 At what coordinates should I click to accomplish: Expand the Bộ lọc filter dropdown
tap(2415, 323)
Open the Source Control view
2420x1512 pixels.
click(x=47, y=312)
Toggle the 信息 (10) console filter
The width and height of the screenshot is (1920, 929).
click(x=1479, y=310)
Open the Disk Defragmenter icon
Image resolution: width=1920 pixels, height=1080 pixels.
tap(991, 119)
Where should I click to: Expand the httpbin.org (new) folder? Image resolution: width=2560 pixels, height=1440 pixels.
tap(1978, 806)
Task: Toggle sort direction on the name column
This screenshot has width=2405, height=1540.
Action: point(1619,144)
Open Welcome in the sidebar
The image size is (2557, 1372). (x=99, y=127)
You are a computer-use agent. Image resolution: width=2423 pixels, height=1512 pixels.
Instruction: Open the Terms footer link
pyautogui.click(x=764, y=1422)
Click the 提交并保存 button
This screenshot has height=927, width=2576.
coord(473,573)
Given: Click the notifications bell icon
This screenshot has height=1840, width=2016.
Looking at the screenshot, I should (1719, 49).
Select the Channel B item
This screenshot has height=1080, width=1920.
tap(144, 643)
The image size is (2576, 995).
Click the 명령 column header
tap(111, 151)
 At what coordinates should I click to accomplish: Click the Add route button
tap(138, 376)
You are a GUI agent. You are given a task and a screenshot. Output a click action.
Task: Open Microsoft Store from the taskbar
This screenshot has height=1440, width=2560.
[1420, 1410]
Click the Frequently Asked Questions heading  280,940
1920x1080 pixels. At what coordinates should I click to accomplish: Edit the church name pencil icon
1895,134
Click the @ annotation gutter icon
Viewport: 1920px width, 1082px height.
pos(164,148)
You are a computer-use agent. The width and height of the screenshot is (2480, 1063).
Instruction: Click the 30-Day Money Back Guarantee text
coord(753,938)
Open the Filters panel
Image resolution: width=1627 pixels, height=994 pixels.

**EXERCISE DIRECTIONS:**
State how many lines of the records above contain "computer", with no words besides the number.

**ANSWER TO THIS PROBLEM:**
2